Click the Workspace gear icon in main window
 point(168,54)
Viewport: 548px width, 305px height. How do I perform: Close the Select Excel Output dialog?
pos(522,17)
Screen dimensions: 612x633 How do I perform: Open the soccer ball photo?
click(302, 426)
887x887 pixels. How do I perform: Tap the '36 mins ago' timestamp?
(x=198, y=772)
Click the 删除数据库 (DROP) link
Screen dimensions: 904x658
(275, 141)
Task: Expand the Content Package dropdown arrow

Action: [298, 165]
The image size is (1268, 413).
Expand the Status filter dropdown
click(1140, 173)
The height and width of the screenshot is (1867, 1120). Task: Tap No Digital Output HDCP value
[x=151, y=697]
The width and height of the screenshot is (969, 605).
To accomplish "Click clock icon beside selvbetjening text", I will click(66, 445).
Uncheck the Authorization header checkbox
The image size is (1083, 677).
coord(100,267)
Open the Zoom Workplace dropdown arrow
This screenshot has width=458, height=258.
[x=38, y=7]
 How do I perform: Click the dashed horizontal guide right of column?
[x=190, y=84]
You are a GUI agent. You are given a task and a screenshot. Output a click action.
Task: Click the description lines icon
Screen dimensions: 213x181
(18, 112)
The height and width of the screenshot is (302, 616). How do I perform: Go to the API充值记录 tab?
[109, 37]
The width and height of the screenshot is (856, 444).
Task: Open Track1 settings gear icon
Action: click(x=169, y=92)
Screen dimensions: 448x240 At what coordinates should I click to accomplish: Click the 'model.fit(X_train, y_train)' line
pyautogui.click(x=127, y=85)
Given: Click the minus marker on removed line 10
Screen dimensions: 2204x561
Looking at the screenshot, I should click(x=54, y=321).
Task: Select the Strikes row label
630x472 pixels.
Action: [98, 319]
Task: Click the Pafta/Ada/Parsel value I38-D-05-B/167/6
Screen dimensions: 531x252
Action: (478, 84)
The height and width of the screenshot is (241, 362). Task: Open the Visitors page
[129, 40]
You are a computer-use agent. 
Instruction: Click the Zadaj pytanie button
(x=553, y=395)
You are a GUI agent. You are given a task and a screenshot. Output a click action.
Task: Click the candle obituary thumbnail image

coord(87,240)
= = =
Work order :: Once you have read the listing above, set it down again without alteration.

Task response ::
Click the Workspace gear icon in main window
 point(168,54)
Viewport: 548px width, 305px height. How do I perform: Close the Select Excel Output dialog?
pos(522,17)
Screen dimensions: 612x633 How do I perform: Open the soccer ball photo?
click(302, 426)
887x887 pixels. How do I perform: Tap the '36 mins ago' timestamp?
(x=198, y=772)
Click the 删除数据库 (DROP) link
Screen dimensions: 904x658
(275, 141)
Task: Expand the Content Package dropdown arrow

Action: [298, 165]
The image size is (1268, 413).
Expand the Status filter dropdown
click(1140, 173)
The height and width of the screenshot is (1867, 1120). Task: Tap No Digital Output HDCP value
[x=151, y=697]
The width and height of the screenshot is (969, 605).
To accomplish "Click clock icon beside selvbetjening text", I will click(66, 445).
Uncheck the Authorization header checkbox
The image size is (1083, 677).
coord(100,267)
Open the Zoom Workplace dropdown arrow
This screenshot has width=458, height=258.
[x=38, y=7]
 How do I perform: Click the dashed horizontal guide right of column?
[x=190, y=84]
You are a GUI agent. You are given a task and a screenshot. Output a click action.
Task: Click the description lines icon
Screen dimensions: 213x181
(18, 112)
The height and width of the screenshot is (302, 616). How do I perform: Go to the API充值记录 tab?
[109, 37]
The width and height of the screenshot is (856, 444).
Task: Open Track1 settings gear icon
Action: click(x=169, y=92)
Screen dimensions: 448x240 At what coordinates should I click to accomplish: Click the 'model.fit(X_train, y_train)' line
pyautogui.click(x=127, y=85)
Given: Click the minus marker on removed line 10
Screen dimensions: 2204x561
Looking at the screenshot, I should click(x=54, y=321).
Task: Select the Strikes row label
630x472 pixels.
Action: [98, 319]
Task: Click the Pafta/Ada/Parsel value I38-D-05-B/167/6
Screen dimensions: 531x252
Action: (478, 84)
The height and width of the screenshot is (241, 362). Task: Open the Visitors page
[129, 40]
You are a computer-use agent. 
Instruction: Click the Zadaj pytanie button
(x=553, y=395)
You are a GUI agent. You are given a task and a screenshot. Output a click action.
Task: Click the candle obituary thumbnail image

coord(87,240)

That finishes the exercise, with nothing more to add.